Quand faire un parallélisme ?

Quand faire un parallélisme ?

Quand faire un parallélisme ? Signes à surveiller, usure des pneus, fréquence de contrôle et erreurs à éviter pour préserver la durée de vie de vos pneus.

Publié le 04/03/2025 dans Conseils

Quand faut-il faire un parallélisme ?

Un parallélisme doit être contrôlé dès qu’un événement peut modifier l’alignement des roues ou provoquer une usure irrégulière des pneus.

Un contrôle du parallélisme est recommandé :

  • Après un changement de pneus → pour éviter d’user les pneus neufs prématurément.

  • En cas d’usure intérieure ou extérieure anormale → signe d’un mauvais alignement des roues.

  • Après un choc (trottoir, nid-de-poule, ralentisseur) → le train roulant peut se dérégler.

  • Si le véhicule tire à gauche ou à droite → l’alignement n’est plus correct.

  • Si le volant n’est plus droit en ligne droite → défaut classique de grand dérèglement du parallélisme.

Quels sont les signes d’un mauvais parallélisme ?

Un mauvais parallélisme se manifeste par des signes simples et concrets, perceptibles à la conduite comme à l’œil.

  • Voiture qui tire à gauche ou à droite → l’alignement des roues n’est plus correct, le véhicule ne roule plus droit.

  • Usure intérieure ou extérieure des pneus → le pneu frotte anormalement sur un seul côté et s’use plus vite.

  • Volant non droit en ligne droite → les roues ne sont plus alignées dans l’axe du véhicule.

Contrairement à une idée reçue, le parallélisme ne provoque pas de vibrations : celles-ci sont liées à un problème d’équilibrage, pas d’alignement.

Pourquoi un mauvais parallélisme use les pneus plus vite ?

Un mauvais parallélisme provoque une usure irrégulière des pneus, ce qui conduit à les remplacer bien plus tôt que prévu.

Lorsque les roues ne sont plus correctement alignées, le pneu n’appuie plus de façon uniforme sur la route : il porte davantage sur l’intérieur ou sur l’extérieur. Cette surcharge localisée entraîne une usure accélérée d’un seul côté, même si le pneu est récent ou de bonne qualité.

Résultat : le pneu semble encore “bon” visuellement sur une partie de sa surface, mais devient inutilisable à cause d’une usure asymétrique.

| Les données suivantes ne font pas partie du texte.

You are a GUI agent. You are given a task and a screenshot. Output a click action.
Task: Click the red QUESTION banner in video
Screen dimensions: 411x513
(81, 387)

Au-delà de l’usure, le véhicule ne roule plus droit : il faut corriger en permanence la trajectoire, ce qui dégrade le confort de conduite sur route et autoroute. Un parallélisme mal réglé n’est donc pas un détail technique : c’est l’une des causes principales de remplacement prématuré des pneus, évitable avec un contrôle au bon moment.

À quelle fréquence contrôler le parallélisme ?

Un contrôle du parallélisme est recommandé une fois par an, tous les 20 000 km ou à chaque changement de pneus pour préserver une usure uniforme.

Même si aucun symptôme n’est visible, un léger dérèglement peut s’installer progressivement et user les pneus plus vite que prévu. Vérifier le parallélisme à ces échéances permet de tirer pleinement parti de la durée de vie des pneumatiques.

Un contrôle anticipé est également pertinent après un choc (trottoir, nid-de-poule, ralentisseur) ou après le remplacement d’éléments du train roulant, car ces événements peuvent modifier l’alignement des roues sans signe immédiat.

Intégrer le parallélisme dans l’entretien régulier, surtout lors du changement de pneus, reste l’approche la plus efficace pour éviter une usure prématurée inutile.

Parallélisme et géométrie : quelle différence ?

Le parallélisme fait partie de la géométrie des roues, mais les deux termes ne désignent pas exactement la même chose.

La géométrie regroupe l’ensemble des réglages qui définissent la position des roues d’un véhicule, tandis que le parallélisme correspond uniquement à l’alignement des roues entre elles pour que la voiture roule droit.

Lorsqu’on parle de “faire un parallélisme”, on désigne le réglage le plus courant et le plus impactant sur l’usure des pneus. C’est aussi celui qui se dérègle le plus facilement après un choc ou avec le temps.